## EXERCISE GOAL
Please pick out and copy every row below that contains the word "Switch". Case counts.

## TASK INPUT
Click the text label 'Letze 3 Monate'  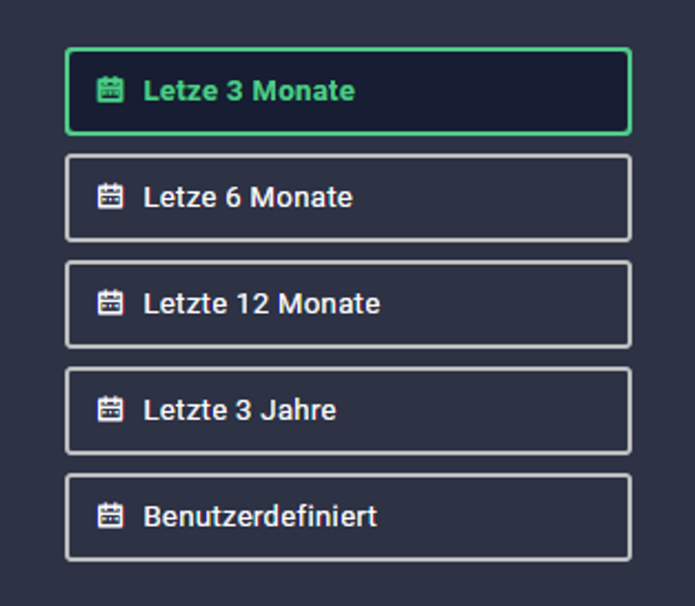pos(249,91)
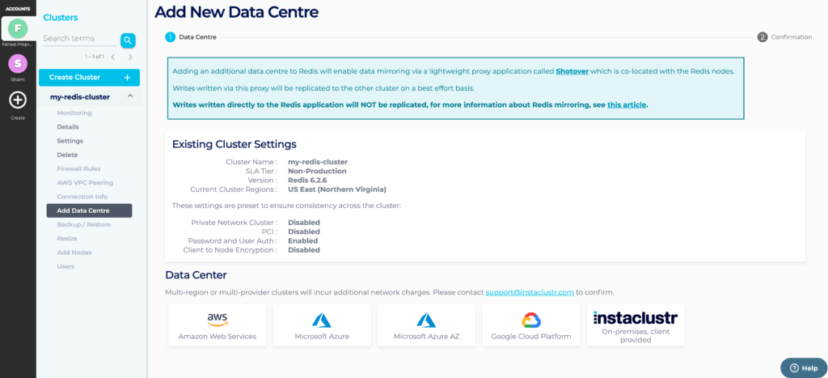Viewport: 828px width, 378px height.
Task: Open the Shotover link
Action: [x=572, y=71]
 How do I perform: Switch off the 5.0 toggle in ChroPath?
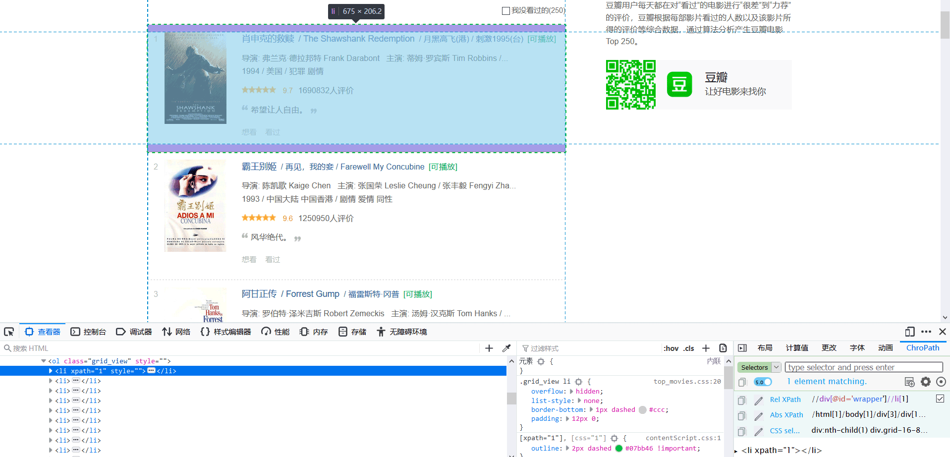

## COMPLETE OUTPUT
 How do I perform: Switch off the 5.0 toggle in ChroPath?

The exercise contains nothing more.